Sources: National Oceanic and Atmospheric Administration, National Hurricane Center

Escape From New York ... And The Jersey Shore

In New York state, where Obama declared a state of emergency, Irene has already prompted several firsts: New York City Mayor Michael Bloomberg on Friday issued an unprecedented evacuation order for residents of coastal areas of Staten Island, Brooklyn and Queens, as well as the financial district in Lower Manhattan, Governor's Island, and parts of Battery Park City, Coney Island and the Rockaways. The low-lying areas, scattered across the city, are home to about 270,000 residents.

But it was not clear how residents would get out or where they would go. Most New Yorkers don't have a car. On top of that, New York City officials also said they were shutting down the city's massive subway and transit system by noon Saturday, just hours after the first rain is expected to fall.

Michael Brennan of the National Hurricane Center in Miami said the geography of the coastline makes low-lying areas of New York especially vulnerable.

"Near ... New York City is an area where a lot of water can be funneled up into a very small area if you get a big surge of easterly flow," Brennan told NPR. "So that's an area where the storm surge can be enhanced."

Trains, Planes And Automobiles

Irene is also playing havoc with planes, trains and other forms of transit along the Eastern Seaboard.

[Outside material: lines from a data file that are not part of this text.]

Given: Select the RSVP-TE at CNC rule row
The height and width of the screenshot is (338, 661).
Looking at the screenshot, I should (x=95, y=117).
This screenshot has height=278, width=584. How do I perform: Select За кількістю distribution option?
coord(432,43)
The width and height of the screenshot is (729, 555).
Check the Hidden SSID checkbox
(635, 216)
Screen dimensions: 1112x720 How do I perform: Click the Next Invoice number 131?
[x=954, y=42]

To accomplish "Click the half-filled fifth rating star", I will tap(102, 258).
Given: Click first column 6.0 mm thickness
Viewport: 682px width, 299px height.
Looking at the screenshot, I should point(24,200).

The storm could strike major airports from Washington to Boston. In anticipation, more than 2,400 flights have been canceled through Monday.

Cars evacuating Kitty Hawk, N.C., clog the roadway. i i

Cars evacuating Kitty Hawk, N.C., clog the roadway. Steve Earley/AP hide caption

itoggle caption Steve Earley/AP
Cars evacuating Kitty Hawk, N.C., clog the roadway.

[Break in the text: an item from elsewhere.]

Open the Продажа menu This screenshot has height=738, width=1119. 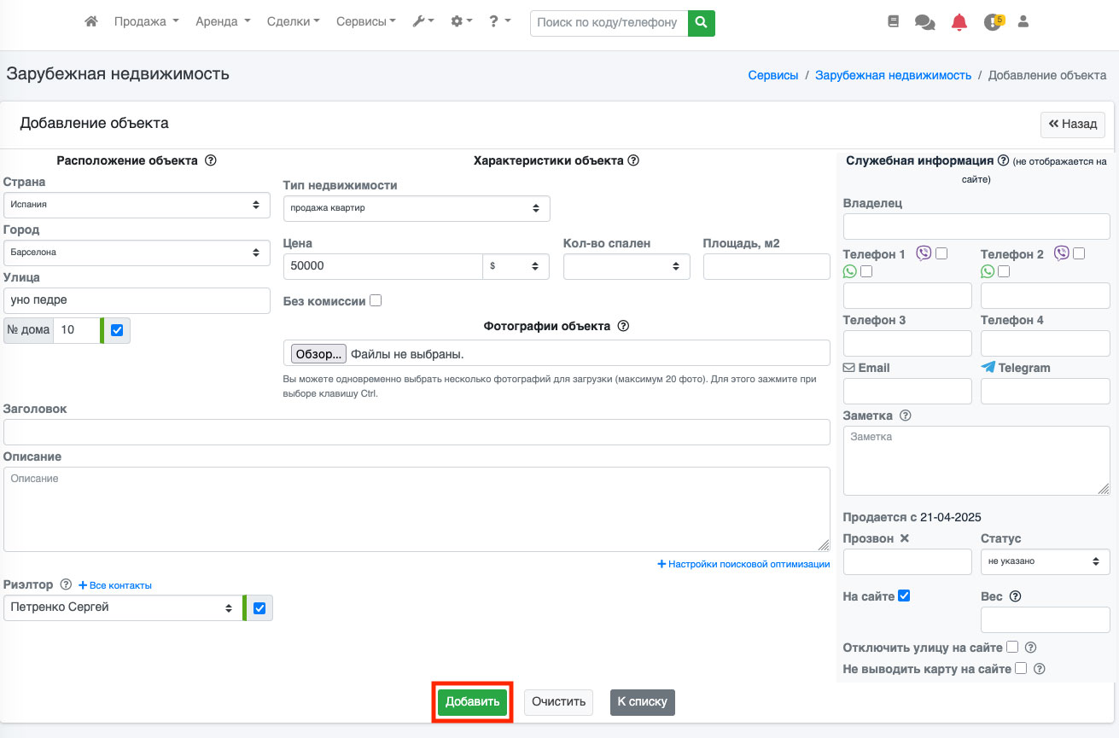point(146,22)
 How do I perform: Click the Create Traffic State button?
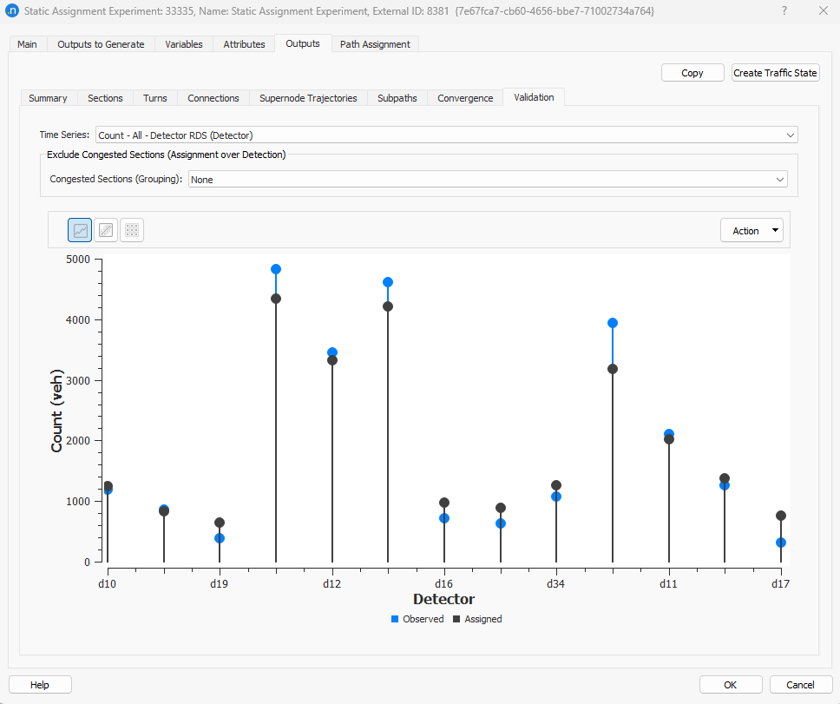(x=775, y=73)
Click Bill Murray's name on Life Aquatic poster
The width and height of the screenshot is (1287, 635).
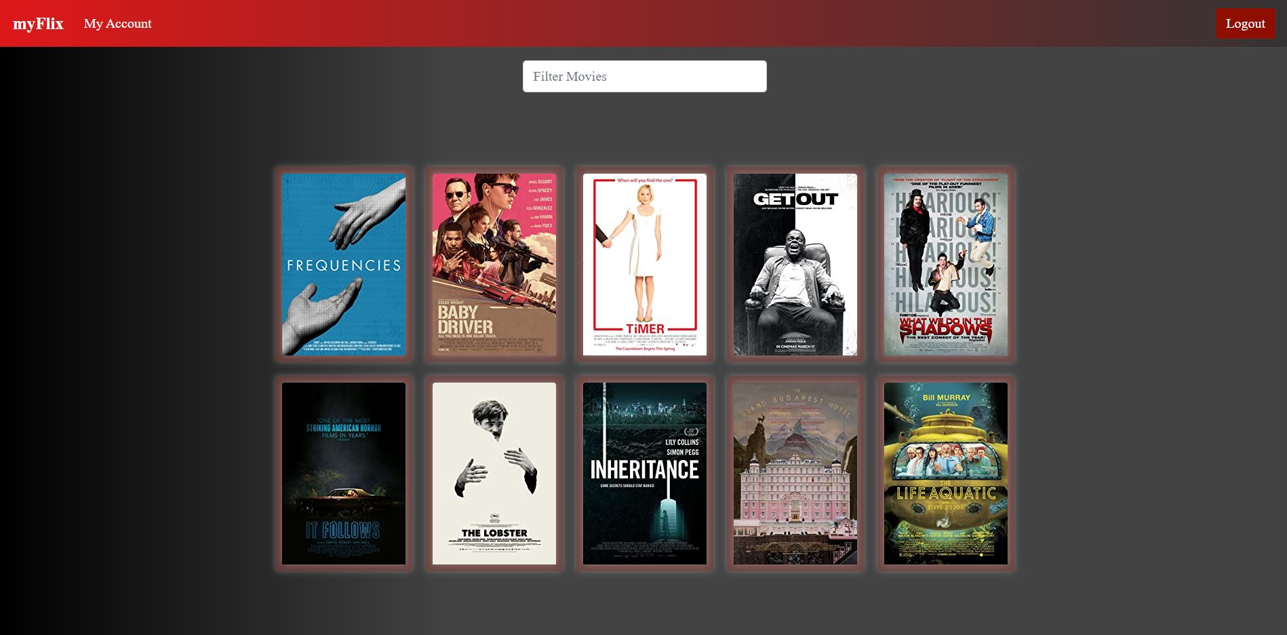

Cars evacuating Kitty Hawk, N.C., clog the roadway.

Steve Earley/AP

Delta Air Lines is canceling 1,300 flights and will shut down at New York City-area airports on Sunday until the hurricane passes.

JetBlue is dropping 880 flights over the weekend, mostly in New York and Boston. American Airlines scrubbed 265 flights on Saturday and probably more than that Sunday. Southwest Airlines planned to stop flights to and from Norfolk, Va., beginning Saturday morning.

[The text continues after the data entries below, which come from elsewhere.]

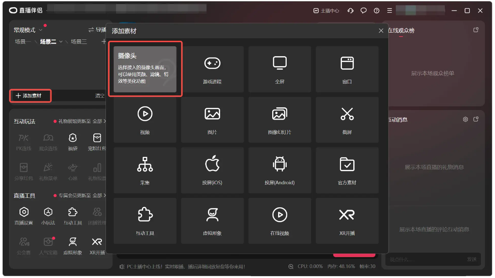
Task: Expand the 常规模式 mode dropdown
Action: (x=40, y=30)
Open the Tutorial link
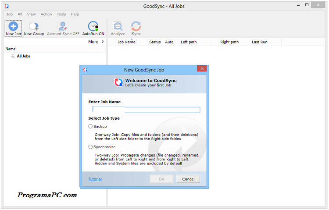 tap(95, 179)
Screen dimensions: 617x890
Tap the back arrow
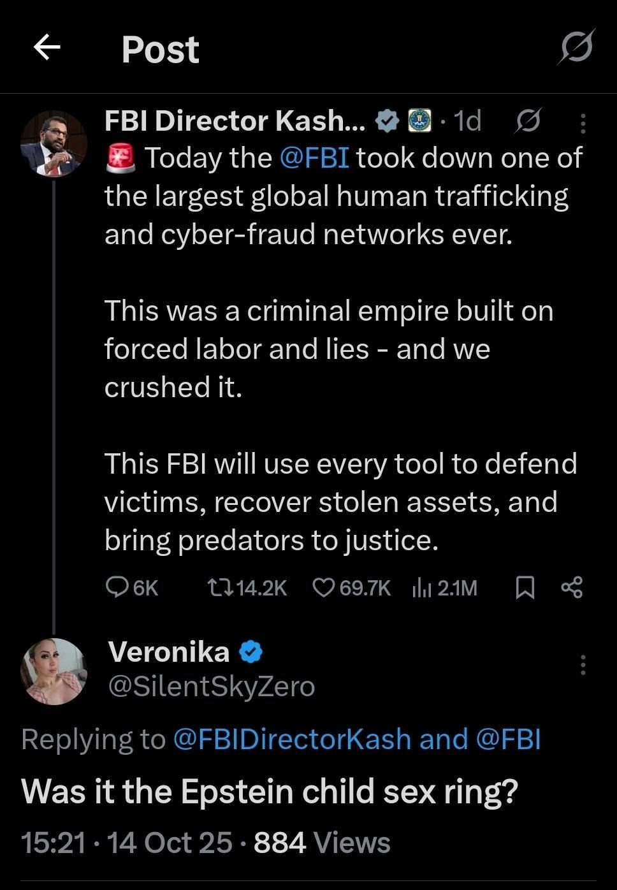pyautogui.click(x=47, y=47)
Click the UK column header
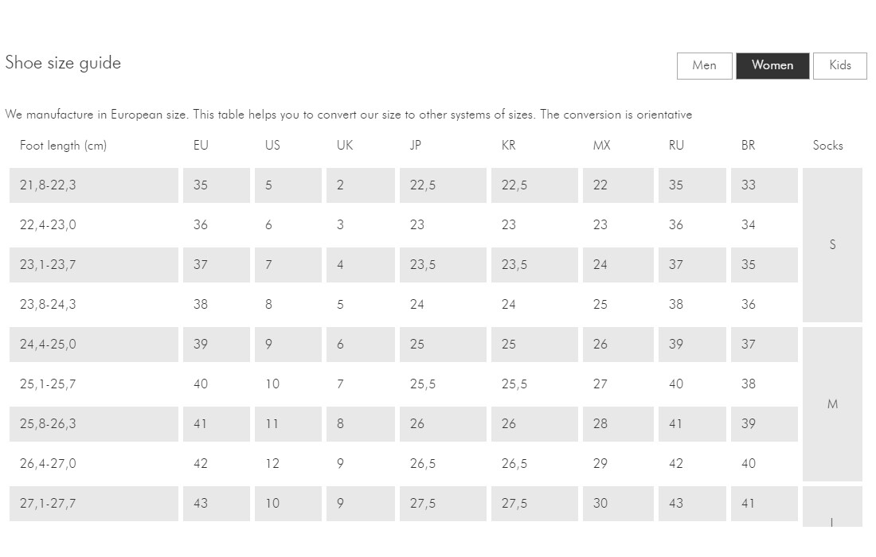The height and width of the screenshot is (557, 876). (x=345, y=146)
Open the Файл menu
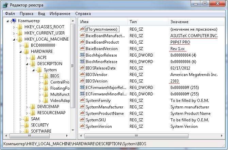Image resolution: width=228 pixels, height=150 pixels. pos(10,14)
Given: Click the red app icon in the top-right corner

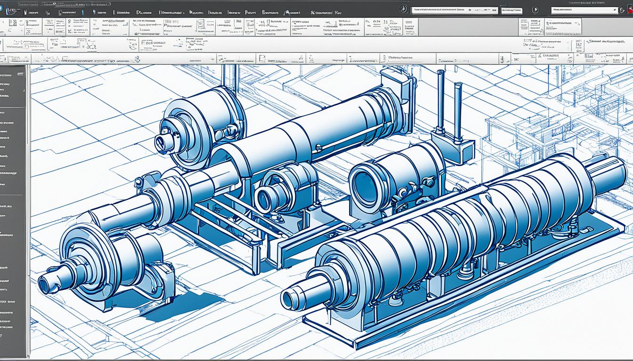Looking at the screenshot, I should coord(630,9).
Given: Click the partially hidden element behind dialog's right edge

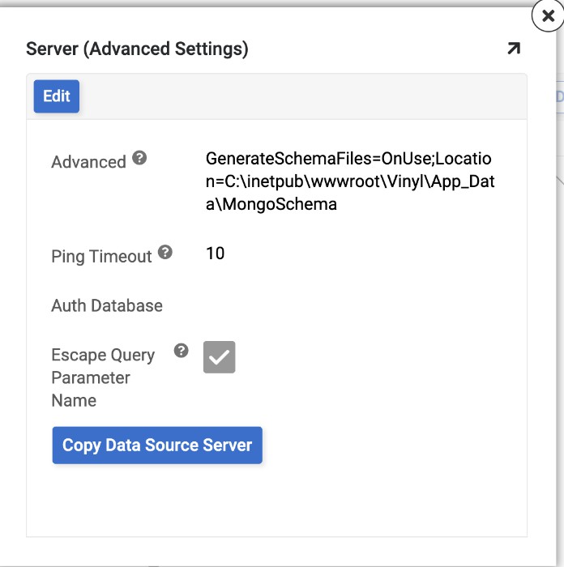Looking at the screenshot, I should 558,97.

The five main New York City-area airports will be closed to arriving passenger flights beginning at noon on Saturday because of Hurricane Irene. The suspension includes John F. Kennedy International and LaGuardia airports in New York City, and Newark Liberty International in New Jersey — three of the busiest airports in the nation.

Mass transit in suburban Philadelphia will halt at 12:30 a.m. Sunday. And Amtrak has suspended service south from Washington.

Gasoline stations along the East Coast began to run dry Friday, as drivers rushed for a last-minute fill-up before the storm. Utility officials say millions of people are in danger of losing electric power, some for days. Analysts don't expect widespread or long-lasting gas shortages, though, nor do they expect prices for power and gas to rise.

'We're Going To Have Damages. We Just Don't Know How Bad'

Risks are many from Irene: Surging seas, drenching rains, flash floods, high winds and protracted power outages are all possibilities the Federal Emergency Management Agency director wasn't counting out.

"We're going to have damages. We just don't know how bad," said FEMA chief Craig Fugate. "This is one of the largest populations that will be impacted by one storm at one time."

Federal officials have directed Northeast residents to ready.gov for information on how to prepare for the storm.

Homeland Security Secretary Janet Napolitano told CNN Friday afternoon, "We are reminding people today that they are part of our team — they need to prepare."

Irene comes on the heels of a magnitude 5.8 earthquake that rattled the East Coast on Tuesday. After the temblor, cellphone service was spotty at best in many affected regions, as people rushed to make calls, clogging networks. As Irene bears down on the Mid-Atlantic, "I urge people to use other forms of communication if you can," Napolitano said.